After the P.W. Spanish Fort project was completed, on March 24, 2016, Cain signed a one page Letter of Acceptance for LED lighting to be installed at the P.W. Fairhope. (Def's Tr. Ex. B). The Letter of Acceptance was an acceptance of an offer by Pinnacle to install LED lighting for a certain price and under certain terms. The Letter of Acceptance, which was drafted by Pinnacle, was executed between "Pinnacle Solutions" and "Cain's Grocery
After the installation of LED lighting in P.W. Fairhope, Pinnacle invoiced P.W. Fairhope by sending an August 17, 2016 invoice for $148,031.79 to the bank financing the P.W. Fairhope project. (Def's Tr. Ex. D). P.W. Fairhope had previously designated the bank as its agent for the payment of invoices on this particular project.
After the invoice was sent, a dispute developed about the total and final amount owed by P.W. Fairhope. P.W. Fairhope made a partial payment on the invoice to Pinnacle (paying $136,231.02, leaving a balance of $11,800.77).

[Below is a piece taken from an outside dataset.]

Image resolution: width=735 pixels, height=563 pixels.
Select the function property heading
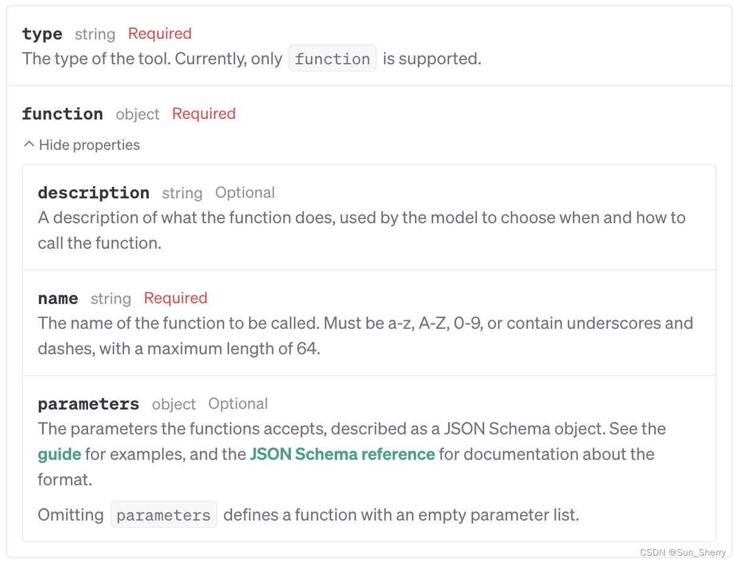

On November 22, 2016, Pinnacle filed an arbitration demand against P.W. Fairhope before the American Arbitration Association (AAA) for breach of contract and unjust enrichment. An arbitrator was appointed and the parties were scheduled to have a preliminary hearing conference with the arbitrator, but Plaintiffs disputed the matter is subject to arbitration and raised an objection to the proceeding.
On December 15, 2016, Plaintiffs filed a five (5) count complaint against "Defendant PS2 LED, Inc. d/b/a Pinnacle LED Solutions, LLC" in the Baldwin County Circuit Court, Alabama (05-CV-2016-901424.00), seeking declaratory and equitable relief and damages for breach of contract and fraud stemming from its performance with regard to the Fairhope Piggly Wiggly 2016 contract. (Doc. 1-1). The case was removed to this court.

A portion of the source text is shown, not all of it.